### Task inputs
━━━━━━━━━━

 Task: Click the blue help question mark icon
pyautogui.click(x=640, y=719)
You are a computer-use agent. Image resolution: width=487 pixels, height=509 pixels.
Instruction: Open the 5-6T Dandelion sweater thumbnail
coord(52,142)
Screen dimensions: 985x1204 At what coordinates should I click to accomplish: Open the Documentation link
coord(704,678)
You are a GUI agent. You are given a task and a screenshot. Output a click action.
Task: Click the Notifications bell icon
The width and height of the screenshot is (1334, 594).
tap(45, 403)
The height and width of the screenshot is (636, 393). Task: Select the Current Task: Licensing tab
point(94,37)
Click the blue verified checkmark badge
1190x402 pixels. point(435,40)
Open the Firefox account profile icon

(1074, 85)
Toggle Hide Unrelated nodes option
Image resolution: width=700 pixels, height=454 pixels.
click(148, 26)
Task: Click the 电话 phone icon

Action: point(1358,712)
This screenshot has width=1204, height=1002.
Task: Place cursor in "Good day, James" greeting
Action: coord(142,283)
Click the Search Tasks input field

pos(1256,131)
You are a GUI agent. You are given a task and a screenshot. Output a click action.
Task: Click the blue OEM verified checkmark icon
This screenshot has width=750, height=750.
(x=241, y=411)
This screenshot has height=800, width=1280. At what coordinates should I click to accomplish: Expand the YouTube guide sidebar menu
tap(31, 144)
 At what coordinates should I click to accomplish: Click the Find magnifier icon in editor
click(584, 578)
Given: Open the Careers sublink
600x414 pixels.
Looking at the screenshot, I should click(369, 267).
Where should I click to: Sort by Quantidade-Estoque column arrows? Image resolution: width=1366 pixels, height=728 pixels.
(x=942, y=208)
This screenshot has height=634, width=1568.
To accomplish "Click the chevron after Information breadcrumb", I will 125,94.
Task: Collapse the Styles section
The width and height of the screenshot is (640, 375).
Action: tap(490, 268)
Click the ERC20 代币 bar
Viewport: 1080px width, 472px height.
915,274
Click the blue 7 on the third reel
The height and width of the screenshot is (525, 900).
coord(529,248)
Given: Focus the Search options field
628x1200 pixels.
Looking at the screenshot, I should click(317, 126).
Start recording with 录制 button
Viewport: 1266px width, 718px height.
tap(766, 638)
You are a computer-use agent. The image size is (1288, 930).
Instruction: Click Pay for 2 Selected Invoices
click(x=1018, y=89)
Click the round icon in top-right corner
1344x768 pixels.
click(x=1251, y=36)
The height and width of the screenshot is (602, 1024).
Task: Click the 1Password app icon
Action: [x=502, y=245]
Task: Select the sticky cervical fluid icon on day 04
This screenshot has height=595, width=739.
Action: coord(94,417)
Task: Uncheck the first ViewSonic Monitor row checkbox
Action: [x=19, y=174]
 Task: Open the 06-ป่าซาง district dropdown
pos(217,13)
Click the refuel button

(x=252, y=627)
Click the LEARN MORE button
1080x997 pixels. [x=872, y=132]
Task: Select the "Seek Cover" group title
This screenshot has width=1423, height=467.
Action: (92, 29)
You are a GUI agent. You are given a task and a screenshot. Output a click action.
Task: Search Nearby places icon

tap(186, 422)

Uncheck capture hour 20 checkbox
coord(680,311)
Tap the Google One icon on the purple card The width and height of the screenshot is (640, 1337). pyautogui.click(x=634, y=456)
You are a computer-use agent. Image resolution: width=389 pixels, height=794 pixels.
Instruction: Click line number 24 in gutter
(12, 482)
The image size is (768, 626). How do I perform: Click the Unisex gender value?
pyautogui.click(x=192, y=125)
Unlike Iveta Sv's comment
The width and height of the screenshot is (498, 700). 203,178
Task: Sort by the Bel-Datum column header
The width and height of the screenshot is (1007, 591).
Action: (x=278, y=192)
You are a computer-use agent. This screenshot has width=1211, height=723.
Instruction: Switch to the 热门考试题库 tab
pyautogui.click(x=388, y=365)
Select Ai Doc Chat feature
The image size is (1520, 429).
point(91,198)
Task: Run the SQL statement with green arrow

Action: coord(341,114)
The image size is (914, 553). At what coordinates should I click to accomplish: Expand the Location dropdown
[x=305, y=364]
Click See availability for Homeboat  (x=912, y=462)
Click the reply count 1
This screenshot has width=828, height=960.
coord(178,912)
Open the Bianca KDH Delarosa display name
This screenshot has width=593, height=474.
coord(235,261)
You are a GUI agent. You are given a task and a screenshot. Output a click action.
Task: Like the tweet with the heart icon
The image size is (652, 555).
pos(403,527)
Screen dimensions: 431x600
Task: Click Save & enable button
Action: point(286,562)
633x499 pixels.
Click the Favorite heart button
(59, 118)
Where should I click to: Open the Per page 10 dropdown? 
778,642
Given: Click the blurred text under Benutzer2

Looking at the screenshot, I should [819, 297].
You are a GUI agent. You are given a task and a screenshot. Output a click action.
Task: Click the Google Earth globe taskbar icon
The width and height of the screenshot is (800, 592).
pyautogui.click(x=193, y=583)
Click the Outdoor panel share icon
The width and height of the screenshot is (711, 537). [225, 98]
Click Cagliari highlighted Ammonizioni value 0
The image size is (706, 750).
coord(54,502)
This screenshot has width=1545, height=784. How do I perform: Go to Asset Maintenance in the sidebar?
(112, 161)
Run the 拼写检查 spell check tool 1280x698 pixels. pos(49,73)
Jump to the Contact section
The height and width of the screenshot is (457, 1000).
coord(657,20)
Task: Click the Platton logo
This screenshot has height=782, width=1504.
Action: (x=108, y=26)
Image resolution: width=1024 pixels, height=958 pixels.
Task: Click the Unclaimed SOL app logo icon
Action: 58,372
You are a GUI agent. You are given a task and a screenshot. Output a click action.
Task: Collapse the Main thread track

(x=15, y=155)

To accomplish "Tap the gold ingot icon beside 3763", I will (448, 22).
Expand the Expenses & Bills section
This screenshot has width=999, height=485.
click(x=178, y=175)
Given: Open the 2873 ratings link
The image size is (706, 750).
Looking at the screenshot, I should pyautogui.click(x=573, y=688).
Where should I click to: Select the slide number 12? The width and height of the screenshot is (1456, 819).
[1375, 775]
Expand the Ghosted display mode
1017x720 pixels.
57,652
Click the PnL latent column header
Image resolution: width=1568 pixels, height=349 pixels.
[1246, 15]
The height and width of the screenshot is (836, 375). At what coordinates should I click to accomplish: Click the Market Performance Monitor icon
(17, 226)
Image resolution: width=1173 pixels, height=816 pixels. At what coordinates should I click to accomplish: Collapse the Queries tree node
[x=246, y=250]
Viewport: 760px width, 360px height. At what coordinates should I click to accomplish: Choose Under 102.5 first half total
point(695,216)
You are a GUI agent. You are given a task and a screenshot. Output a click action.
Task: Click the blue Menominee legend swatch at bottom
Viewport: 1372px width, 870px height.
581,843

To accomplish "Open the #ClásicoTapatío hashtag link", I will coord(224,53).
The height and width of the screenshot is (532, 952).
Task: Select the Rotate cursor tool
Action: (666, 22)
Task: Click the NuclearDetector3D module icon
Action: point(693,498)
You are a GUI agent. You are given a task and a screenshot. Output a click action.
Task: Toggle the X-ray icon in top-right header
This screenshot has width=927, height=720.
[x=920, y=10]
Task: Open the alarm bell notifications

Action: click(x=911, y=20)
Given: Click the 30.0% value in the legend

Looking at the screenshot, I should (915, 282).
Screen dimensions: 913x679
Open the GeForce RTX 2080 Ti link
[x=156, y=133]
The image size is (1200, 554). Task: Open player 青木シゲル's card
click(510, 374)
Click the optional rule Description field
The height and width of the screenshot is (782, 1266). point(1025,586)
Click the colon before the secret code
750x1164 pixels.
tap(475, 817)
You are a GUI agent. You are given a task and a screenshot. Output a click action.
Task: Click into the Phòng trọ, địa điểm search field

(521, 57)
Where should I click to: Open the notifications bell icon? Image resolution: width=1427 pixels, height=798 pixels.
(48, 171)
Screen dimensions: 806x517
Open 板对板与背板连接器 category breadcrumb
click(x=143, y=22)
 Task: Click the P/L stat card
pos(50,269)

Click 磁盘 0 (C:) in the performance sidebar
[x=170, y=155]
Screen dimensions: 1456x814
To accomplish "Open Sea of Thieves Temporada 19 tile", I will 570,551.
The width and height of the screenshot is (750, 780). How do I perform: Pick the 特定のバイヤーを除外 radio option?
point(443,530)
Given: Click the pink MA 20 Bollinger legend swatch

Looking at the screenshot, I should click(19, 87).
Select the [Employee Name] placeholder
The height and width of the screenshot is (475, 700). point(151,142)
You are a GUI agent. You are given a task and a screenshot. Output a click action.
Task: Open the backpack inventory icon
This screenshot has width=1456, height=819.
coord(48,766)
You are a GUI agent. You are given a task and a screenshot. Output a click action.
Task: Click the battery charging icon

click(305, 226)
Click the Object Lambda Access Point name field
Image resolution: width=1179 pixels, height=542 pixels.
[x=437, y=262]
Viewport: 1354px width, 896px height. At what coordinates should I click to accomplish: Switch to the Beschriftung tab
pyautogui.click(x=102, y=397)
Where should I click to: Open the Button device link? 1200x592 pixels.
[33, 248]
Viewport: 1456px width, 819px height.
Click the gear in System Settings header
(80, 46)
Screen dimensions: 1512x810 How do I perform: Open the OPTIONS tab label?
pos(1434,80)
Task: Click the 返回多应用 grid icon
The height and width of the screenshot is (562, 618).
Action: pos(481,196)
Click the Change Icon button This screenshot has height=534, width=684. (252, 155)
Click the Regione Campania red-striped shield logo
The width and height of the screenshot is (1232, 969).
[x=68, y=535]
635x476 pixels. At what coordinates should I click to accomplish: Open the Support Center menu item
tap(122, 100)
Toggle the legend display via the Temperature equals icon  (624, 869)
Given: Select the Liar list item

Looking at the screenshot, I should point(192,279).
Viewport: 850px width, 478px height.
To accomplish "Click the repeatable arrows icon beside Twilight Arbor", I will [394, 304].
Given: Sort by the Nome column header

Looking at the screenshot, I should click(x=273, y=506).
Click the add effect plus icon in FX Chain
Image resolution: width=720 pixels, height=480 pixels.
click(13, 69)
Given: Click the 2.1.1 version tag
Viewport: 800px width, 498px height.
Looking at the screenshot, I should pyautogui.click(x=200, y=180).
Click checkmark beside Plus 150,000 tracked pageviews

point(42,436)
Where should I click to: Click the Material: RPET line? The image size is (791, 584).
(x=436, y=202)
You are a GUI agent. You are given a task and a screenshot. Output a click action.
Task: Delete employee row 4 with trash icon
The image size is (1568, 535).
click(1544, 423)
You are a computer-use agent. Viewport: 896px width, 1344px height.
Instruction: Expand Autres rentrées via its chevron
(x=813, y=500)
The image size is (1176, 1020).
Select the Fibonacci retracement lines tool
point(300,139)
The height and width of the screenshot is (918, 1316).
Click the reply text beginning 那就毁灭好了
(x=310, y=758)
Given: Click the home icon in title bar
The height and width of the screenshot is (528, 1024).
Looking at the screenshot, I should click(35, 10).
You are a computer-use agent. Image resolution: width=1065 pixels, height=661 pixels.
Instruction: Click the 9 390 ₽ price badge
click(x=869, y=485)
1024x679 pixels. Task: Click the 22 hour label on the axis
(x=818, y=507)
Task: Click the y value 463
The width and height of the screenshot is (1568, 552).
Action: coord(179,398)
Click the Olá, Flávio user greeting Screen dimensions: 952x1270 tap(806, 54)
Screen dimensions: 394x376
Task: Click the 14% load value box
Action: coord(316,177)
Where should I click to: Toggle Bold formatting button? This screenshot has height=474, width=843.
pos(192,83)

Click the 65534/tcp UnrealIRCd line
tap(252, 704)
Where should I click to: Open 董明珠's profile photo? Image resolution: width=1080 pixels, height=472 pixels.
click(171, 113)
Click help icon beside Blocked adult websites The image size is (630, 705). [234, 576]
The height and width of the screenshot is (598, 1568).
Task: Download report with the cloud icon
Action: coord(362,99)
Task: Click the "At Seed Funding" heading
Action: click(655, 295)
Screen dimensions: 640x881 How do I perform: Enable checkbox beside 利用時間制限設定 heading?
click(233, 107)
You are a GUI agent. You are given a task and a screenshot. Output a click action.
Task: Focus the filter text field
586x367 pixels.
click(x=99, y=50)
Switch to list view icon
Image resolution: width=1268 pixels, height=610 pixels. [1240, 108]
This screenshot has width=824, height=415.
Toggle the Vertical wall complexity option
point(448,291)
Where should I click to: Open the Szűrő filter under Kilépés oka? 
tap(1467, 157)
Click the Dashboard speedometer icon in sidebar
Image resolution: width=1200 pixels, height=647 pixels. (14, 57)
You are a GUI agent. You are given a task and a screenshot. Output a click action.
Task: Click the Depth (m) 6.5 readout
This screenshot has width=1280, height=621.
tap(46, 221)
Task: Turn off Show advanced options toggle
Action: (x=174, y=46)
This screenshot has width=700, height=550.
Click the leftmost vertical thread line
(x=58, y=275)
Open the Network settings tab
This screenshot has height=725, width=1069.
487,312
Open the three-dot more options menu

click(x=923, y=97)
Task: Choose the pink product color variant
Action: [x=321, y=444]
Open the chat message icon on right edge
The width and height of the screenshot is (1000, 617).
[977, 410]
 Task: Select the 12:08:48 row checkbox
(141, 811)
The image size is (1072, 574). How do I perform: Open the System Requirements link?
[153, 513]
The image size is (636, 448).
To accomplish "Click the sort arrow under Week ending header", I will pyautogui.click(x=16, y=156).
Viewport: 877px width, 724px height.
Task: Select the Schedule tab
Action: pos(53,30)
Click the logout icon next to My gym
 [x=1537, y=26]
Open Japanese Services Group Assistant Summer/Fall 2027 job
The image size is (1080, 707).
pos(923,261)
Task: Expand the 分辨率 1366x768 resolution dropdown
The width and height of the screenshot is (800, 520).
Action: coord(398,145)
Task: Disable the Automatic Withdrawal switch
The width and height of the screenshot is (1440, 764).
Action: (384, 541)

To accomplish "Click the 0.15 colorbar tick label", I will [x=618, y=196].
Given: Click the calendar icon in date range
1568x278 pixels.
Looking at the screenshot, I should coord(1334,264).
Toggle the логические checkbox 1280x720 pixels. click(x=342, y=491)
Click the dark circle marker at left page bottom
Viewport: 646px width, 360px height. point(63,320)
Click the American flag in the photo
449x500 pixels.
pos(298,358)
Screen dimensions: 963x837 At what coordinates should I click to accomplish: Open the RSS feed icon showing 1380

━━━━━━━━━━

When a line of the data holds the string "computer", pick it out and copy it.

You are a computer-use agent. Image resolution: width=487 pixels, height=509 pixels.
You are a computer-use agent. The image size is (1288, 930).
You are a computer-use agent. Image resolution: width=389 pixels, height=794 pixels.
You are a computer-use agent. This screenshot has width=1211, height=723.
You are a computer-use agent. Viewport: 896px width, 1344px height.
You are a computer-use agent. Image resolution: width=1065 pixels, height=661 pixels.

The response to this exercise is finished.